Martijn de Lange, chief executive of Hermes UK, said: “We have listened to our couriers and are wholeheartedly committed to offering innovative ways of working to meet peoples’ differing needs.”
The so-called gig economy means that people are paid for the “gigs” they do such as delivering a parcel or a car journey, rather than their time.
Some workers are pushing companies to offer better conditions such as paid leave and the minimum wage.
But Matthew Taylor, author of an independent review in 2017 into working practices, told BBC Radio 4’s Today Programme that Hermes’ new arrangement could raise questions about whether it was “sustainable” as it may be of interest to HM Revenue & Customs.
“I’m afraid.. I think the HMRC…will be looking at this very closely because if somebody has most of the benefits of being an employee and if the employer has most of the benefits of employing somebody, then the tax authorities will want the employee to be paying national insurance as an employee and they’ll want the company in particular to be paying national insurance on those people,” he said.
But Mark Rix, GMB’s national officer told the BBC that there were tax implications only for those receiving a “full suite” of benefits.
No holiday for ten years
Ed Cross has been a Hermes courier for ten years and his route is in North Yorkshire.
He says he hasn’t had a holiday for ten years, partly because he will no longer have to find someone to cover his route when he is away.
“It’s a huge deal because we’ve been self employed, basically on our own, we’ve nobody to turn to, if Hermes say ‘no’ or they treat us wrongly, we have nowhere to go, nothing, up until now.”
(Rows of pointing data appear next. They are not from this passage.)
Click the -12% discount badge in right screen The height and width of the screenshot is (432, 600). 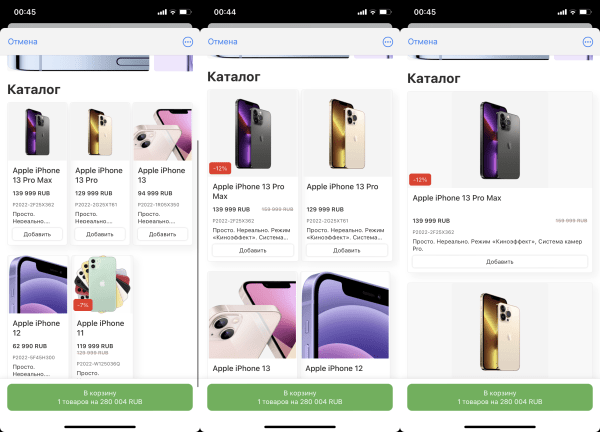coord(420,179)
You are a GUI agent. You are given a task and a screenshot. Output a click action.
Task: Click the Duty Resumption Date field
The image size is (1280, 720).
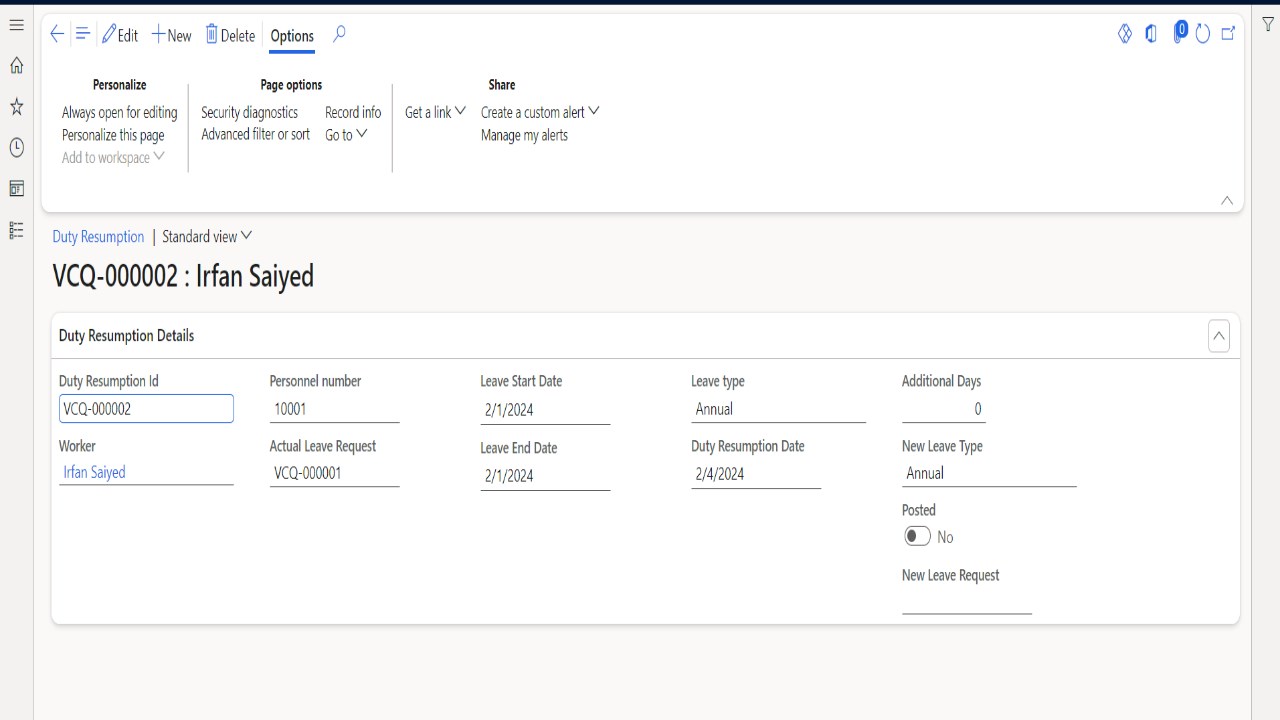tap(755, 474)
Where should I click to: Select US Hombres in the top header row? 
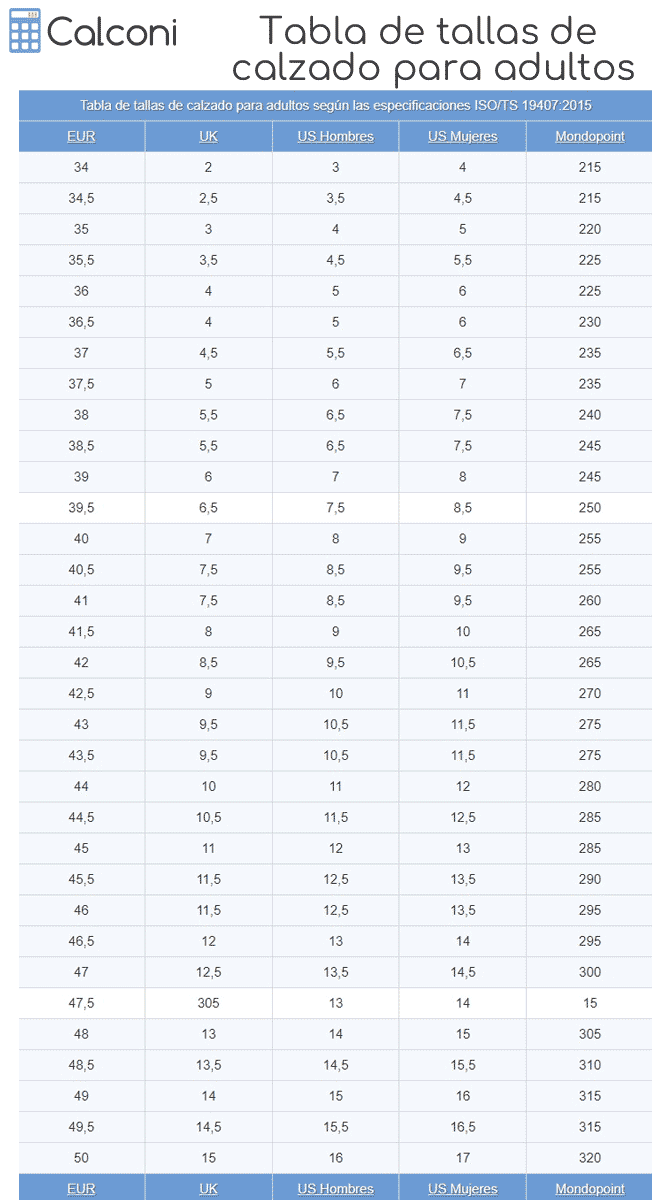pyautogui.click(x=335, y=136)
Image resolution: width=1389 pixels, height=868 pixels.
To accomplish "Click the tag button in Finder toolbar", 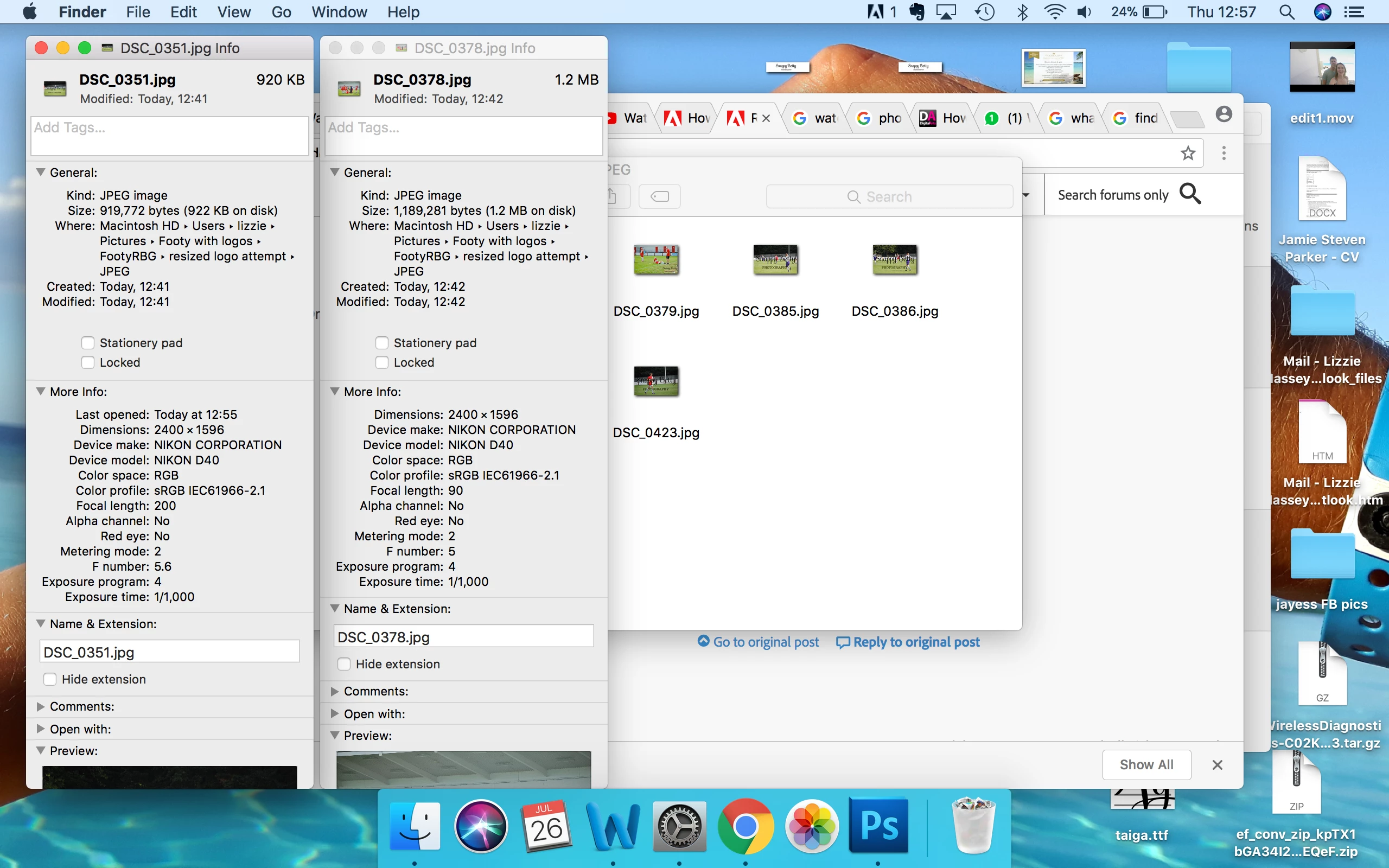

In December, Uber, the ride-sharing service, lost an appeal against a ruling in 2016 which said drivers James Farrar and Yaseen Aslam were entitled to benefits.
Uber said it would appeal to the Supreme Court.
Tim Roache, general secretary of the GMB, said: “Full credit to Hermes. They’re showing that the gig economy doesn’t have to be an exploitative economy and we look forward to working with them through this ground-breaking agreement.
“Other employers should take notice, this is how it’s done.”